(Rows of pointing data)
:::::

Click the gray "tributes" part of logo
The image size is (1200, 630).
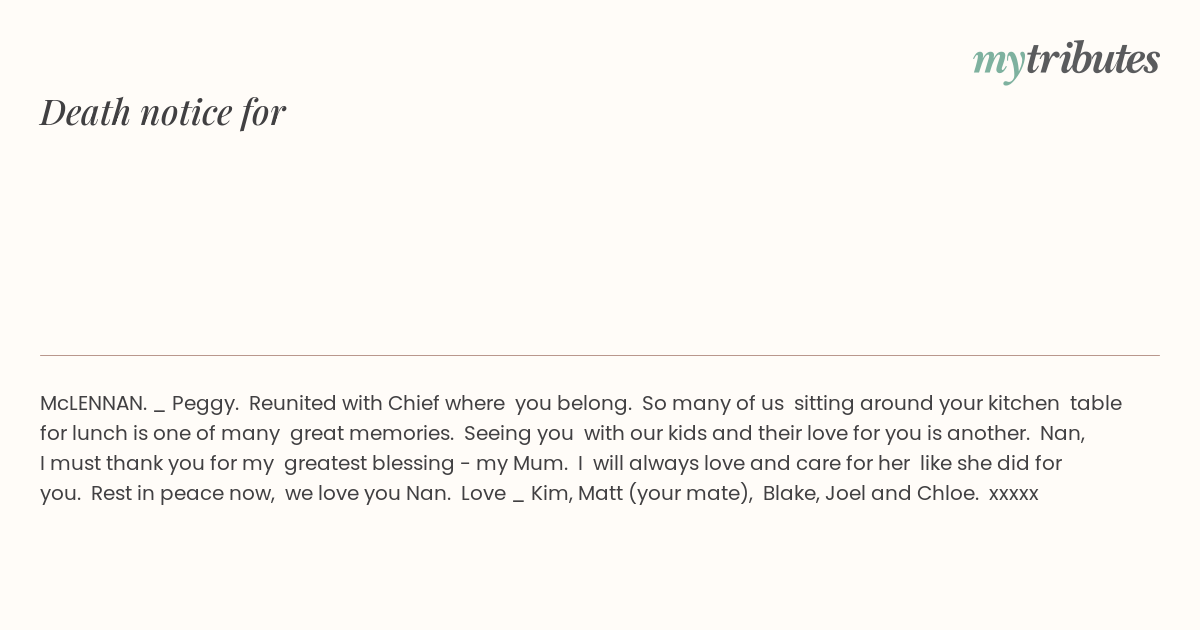click(1092, 59)
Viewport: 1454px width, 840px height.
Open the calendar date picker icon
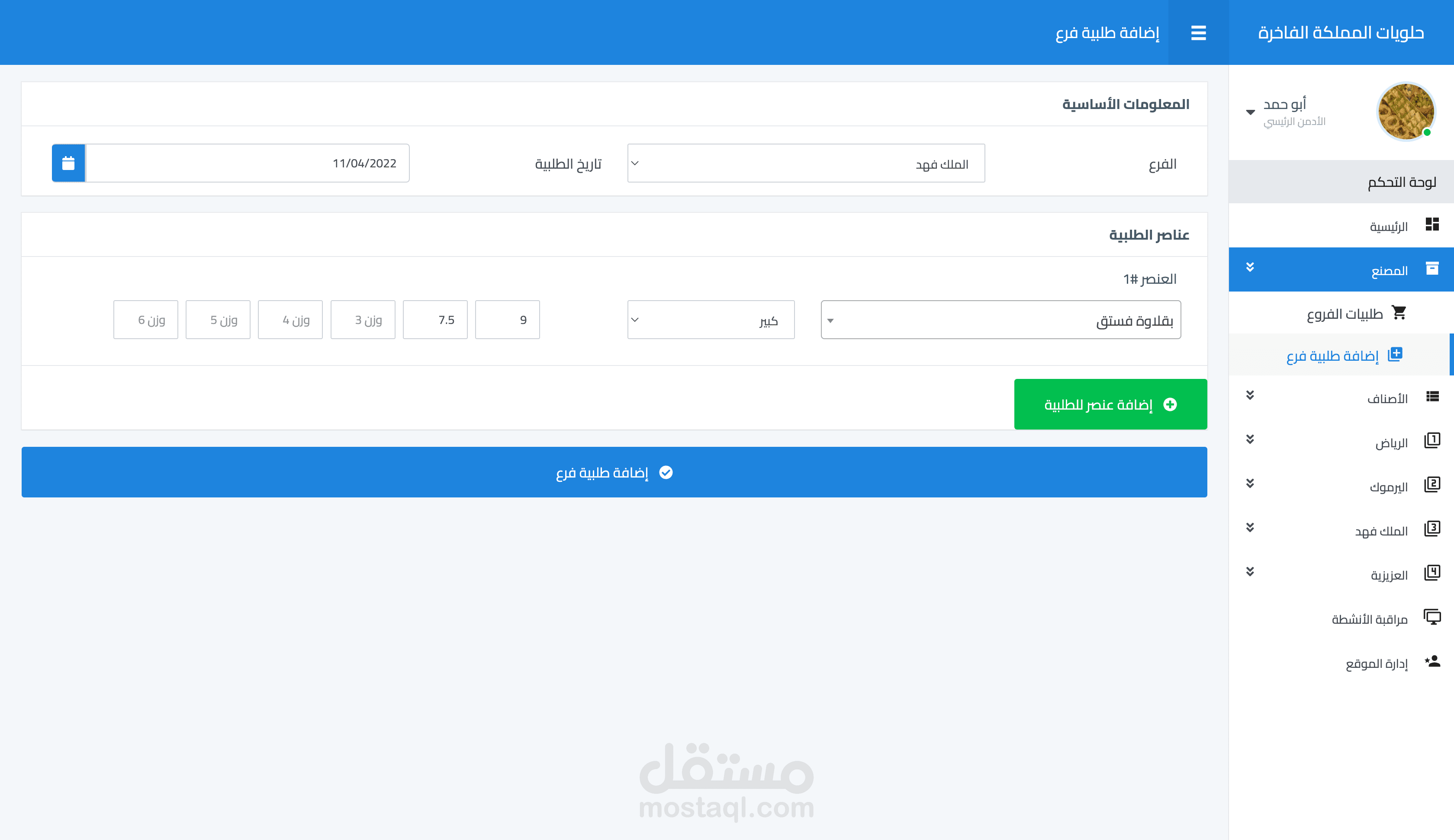tap(68, 163)
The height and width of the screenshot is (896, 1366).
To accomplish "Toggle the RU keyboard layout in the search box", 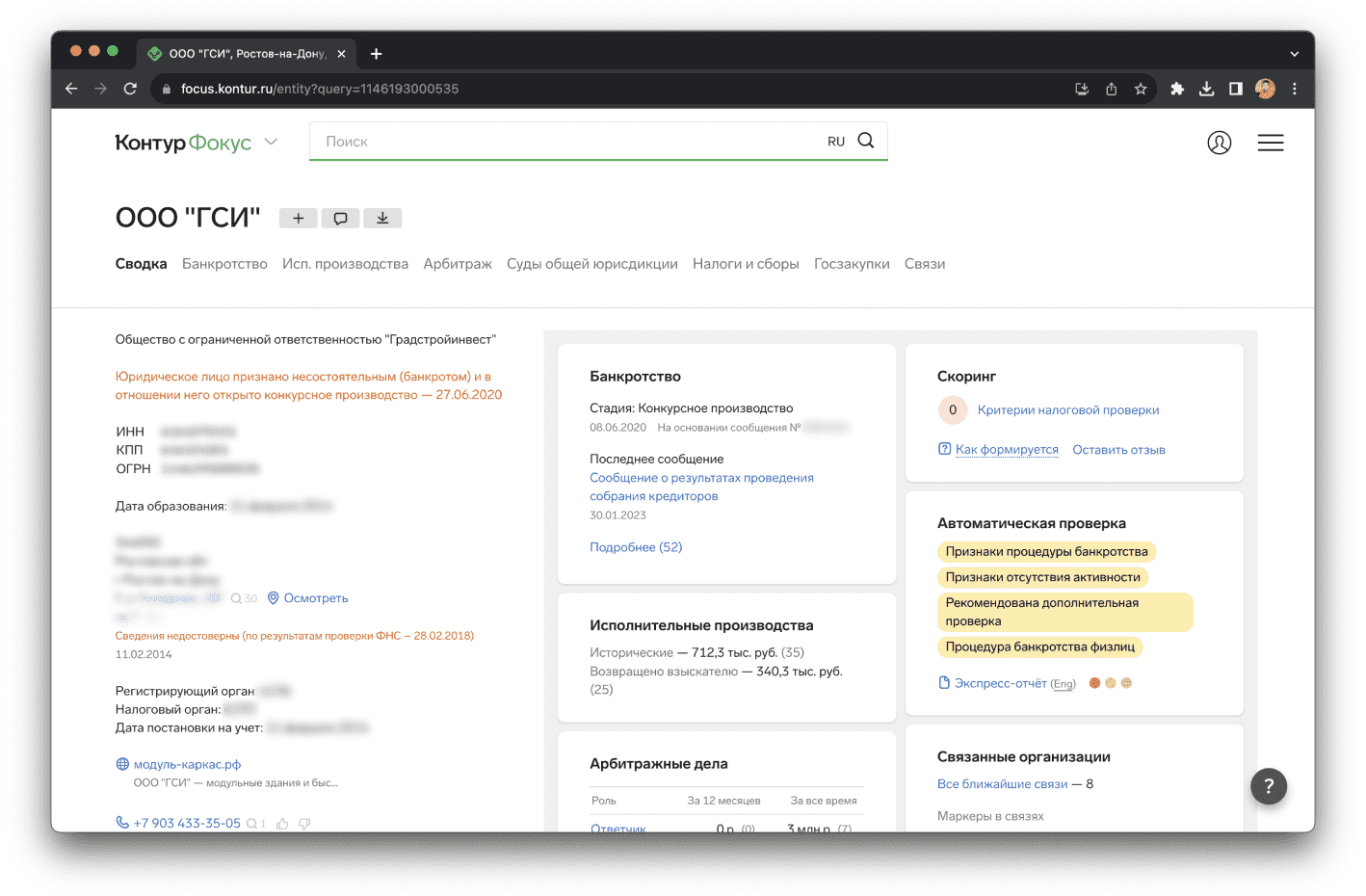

:::::

Which lines in the records above contain the word "width"? Copy each of them in full.

**THE SOLUTION:**
Viewport: 1454px width, 840px height.
The height and width of the screenshot is (896, 1366).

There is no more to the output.